— start Available records —

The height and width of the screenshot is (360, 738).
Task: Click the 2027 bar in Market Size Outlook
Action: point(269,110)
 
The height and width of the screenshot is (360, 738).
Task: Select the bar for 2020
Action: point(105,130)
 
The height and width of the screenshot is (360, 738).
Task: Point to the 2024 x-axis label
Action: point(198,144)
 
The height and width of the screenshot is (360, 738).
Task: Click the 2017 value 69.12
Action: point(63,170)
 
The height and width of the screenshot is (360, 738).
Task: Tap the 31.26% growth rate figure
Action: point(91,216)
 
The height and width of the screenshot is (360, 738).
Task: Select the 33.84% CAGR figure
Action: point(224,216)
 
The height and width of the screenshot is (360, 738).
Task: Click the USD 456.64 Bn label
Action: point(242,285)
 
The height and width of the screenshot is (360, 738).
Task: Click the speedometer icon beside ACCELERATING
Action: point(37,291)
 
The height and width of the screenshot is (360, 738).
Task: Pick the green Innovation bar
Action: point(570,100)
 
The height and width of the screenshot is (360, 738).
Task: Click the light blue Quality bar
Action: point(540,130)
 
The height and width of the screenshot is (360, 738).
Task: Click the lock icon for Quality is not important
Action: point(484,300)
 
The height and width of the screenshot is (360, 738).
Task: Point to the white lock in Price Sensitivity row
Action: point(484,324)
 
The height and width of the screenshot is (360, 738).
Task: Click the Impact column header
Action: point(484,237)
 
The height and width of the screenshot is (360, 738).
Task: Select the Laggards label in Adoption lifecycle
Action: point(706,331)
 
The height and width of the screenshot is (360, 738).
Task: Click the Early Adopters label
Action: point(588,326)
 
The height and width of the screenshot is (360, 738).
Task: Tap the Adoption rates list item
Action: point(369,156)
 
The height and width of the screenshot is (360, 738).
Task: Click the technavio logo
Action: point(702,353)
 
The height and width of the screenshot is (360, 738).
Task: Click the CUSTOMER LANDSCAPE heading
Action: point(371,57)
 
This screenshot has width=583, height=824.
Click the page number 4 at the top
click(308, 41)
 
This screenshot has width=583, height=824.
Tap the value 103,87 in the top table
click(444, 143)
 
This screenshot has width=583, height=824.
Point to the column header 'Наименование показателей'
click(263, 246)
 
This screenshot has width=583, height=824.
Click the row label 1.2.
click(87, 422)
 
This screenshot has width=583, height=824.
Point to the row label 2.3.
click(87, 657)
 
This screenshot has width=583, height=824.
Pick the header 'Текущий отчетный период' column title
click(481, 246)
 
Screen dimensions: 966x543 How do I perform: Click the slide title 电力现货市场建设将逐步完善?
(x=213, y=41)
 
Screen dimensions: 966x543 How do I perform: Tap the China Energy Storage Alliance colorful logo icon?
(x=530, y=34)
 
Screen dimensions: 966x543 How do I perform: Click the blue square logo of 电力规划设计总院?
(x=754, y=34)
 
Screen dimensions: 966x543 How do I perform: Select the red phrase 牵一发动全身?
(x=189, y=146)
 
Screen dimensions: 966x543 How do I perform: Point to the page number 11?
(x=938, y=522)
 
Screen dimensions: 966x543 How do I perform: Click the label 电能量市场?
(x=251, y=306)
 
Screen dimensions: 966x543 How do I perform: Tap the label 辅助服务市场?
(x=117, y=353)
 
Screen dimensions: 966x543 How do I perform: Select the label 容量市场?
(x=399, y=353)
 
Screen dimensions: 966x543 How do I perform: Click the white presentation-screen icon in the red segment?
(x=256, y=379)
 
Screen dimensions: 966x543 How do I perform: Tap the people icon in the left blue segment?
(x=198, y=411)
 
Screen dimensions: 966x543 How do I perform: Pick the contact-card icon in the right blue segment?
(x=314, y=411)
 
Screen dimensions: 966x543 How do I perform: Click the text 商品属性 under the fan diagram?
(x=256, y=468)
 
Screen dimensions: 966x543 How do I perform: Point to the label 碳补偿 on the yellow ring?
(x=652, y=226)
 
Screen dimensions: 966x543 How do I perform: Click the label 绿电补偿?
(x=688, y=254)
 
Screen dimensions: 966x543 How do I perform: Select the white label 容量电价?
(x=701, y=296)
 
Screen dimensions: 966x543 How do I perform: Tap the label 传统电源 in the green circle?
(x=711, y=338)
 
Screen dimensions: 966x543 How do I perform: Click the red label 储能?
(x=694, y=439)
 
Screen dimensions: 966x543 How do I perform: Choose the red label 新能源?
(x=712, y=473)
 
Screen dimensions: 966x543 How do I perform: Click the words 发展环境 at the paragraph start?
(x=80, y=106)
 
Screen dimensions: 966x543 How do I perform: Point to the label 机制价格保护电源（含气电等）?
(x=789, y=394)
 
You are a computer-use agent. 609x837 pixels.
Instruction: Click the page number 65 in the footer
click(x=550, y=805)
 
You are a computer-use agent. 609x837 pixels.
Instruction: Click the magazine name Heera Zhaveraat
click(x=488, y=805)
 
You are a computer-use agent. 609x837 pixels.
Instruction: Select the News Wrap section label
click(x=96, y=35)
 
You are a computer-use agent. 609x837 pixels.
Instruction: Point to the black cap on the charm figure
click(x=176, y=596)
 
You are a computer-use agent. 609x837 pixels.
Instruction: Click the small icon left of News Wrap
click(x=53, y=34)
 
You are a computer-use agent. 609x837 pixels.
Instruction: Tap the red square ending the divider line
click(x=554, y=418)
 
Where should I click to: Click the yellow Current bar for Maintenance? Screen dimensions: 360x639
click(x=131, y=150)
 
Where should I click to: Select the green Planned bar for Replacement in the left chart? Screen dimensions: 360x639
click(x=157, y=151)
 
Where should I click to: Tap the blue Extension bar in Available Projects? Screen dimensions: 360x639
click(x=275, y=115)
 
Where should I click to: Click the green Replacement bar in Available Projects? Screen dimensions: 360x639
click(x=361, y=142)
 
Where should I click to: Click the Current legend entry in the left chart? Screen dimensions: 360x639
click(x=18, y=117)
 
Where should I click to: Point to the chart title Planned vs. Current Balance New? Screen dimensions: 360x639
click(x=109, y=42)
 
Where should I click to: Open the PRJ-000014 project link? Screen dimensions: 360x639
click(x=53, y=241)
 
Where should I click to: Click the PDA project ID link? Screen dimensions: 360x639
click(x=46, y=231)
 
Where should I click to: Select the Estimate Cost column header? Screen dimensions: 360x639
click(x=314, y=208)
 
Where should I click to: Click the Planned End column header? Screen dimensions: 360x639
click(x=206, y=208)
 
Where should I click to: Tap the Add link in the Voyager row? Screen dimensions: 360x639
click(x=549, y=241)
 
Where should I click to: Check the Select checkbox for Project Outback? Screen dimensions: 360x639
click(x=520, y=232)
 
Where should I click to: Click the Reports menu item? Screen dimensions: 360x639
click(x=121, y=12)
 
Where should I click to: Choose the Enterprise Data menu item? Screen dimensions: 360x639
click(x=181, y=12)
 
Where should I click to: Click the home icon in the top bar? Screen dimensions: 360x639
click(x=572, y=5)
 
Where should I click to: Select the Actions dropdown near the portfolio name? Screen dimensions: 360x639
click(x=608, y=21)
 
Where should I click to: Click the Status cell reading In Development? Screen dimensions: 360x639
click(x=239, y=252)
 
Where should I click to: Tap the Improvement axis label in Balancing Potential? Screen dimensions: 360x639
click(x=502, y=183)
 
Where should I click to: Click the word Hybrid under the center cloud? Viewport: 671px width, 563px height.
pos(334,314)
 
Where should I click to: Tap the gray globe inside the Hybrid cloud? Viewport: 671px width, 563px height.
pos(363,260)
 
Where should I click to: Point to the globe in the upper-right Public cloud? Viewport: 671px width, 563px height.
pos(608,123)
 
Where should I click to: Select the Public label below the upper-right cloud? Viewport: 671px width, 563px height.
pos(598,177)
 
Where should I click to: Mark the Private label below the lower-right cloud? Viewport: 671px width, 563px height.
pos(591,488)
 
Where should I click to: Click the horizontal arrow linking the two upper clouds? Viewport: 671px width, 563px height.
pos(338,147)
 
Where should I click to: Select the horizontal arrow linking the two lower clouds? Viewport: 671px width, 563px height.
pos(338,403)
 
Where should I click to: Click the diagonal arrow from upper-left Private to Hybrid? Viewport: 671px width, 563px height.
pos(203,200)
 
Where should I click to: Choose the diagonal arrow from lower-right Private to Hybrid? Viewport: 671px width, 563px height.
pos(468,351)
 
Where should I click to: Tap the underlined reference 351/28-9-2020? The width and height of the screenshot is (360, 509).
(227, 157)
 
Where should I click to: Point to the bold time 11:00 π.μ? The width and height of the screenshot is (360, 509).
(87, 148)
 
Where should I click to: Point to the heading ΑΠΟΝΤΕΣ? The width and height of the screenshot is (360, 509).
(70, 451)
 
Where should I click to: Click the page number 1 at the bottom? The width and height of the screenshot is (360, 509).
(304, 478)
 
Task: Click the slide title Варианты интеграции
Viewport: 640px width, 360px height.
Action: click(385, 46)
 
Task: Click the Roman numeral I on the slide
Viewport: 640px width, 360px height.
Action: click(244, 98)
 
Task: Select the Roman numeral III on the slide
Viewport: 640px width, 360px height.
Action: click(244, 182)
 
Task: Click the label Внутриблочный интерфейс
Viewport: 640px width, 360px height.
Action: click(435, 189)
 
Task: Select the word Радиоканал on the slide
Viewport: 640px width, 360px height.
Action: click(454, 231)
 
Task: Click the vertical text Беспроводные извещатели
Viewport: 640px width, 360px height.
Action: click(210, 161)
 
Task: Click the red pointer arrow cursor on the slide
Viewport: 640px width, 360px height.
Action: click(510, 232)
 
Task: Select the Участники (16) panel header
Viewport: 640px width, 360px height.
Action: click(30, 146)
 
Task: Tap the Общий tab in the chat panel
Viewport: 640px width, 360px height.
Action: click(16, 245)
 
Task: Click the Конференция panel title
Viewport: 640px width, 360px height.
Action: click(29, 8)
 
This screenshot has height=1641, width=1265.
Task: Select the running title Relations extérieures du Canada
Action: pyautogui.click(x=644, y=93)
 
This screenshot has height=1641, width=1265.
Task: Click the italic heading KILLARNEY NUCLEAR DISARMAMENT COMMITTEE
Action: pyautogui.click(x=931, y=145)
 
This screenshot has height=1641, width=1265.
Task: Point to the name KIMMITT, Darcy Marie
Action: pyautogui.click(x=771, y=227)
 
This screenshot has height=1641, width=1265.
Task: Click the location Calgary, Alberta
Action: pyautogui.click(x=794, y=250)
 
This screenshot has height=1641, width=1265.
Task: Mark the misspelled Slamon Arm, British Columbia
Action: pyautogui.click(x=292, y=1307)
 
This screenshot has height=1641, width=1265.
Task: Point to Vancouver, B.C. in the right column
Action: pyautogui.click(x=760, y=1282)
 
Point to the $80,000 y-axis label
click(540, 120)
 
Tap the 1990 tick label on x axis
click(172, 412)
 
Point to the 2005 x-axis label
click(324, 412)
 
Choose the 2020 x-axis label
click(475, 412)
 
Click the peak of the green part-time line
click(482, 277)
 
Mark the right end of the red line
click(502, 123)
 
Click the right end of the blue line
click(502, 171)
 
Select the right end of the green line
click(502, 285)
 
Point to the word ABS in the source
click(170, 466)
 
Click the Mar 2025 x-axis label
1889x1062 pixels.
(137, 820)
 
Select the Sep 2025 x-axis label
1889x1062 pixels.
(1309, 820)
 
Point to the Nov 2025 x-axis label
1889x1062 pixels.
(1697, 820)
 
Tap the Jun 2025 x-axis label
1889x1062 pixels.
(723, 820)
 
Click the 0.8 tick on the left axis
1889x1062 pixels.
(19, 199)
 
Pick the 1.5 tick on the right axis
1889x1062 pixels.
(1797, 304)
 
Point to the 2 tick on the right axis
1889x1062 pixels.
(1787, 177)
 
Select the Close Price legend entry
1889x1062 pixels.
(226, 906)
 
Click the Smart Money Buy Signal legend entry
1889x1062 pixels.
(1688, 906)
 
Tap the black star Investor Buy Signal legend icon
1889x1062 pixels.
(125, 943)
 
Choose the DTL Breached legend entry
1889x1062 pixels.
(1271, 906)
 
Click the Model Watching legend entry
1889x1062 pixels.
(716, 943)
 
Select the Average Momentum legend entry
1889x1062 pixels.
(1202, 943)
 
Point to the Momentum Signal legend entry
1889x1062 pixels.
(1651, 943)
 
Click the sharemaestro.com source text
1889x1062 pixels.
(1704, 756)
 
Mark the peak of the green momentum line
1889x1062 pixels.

— end Available records —

What needs to be done> Replace "Click" with "Press" throughout the material from its start through the line containing "Action: point(484,300)", inclusive. Keep everything else as is.

Exercise answer>
The height and width of the screenshot is (360, 738).
Task: Press the 2027 bar in Market Size Outlook
Action: point(269,110)
 
The height and width of the screenshot is (360, 738).
Task: Select the bar for 2020
Action: point(105,130)
 
The height and width of the screenshot is (360, 738).
Task: Point to the 2024 x-axis label
Action: point(198,144)
 
The height and width of the screenshot is (360, 738).
Task: Press the 2017 value 69.12
Action: point(63,170)
 
The height and width of the screenshot is (360, 738).
Task: Tap the 31.26% growth rate figure
Action: point(91,216)
 
The height and width of the screenshot is (360, 738).
Task: Select the 33.84% CAGR figure
Action: point(224,216)
 
The height and width of the screenshot is (360, 738).
Task: Press the USD 456.64 Bn label
Action: point(242,285)
 
The height and width of the screenshot is (360, 738).
Task: Press the speedometer icon beside ACCELERATING
Action: point(37,291)
 
The height and width of the screenshot is (360, 738).
Task: Pick the green Innovation bar
Action: point(570,100)
 
The height and width of the screenshot is (360, 738).
Task: Press the light blue Quality bar
Action: point(540,130)
 
The height and width of the screenshot is (360, 738).
Task: Press the lock icon for Quality is not important
Action: point(484,300)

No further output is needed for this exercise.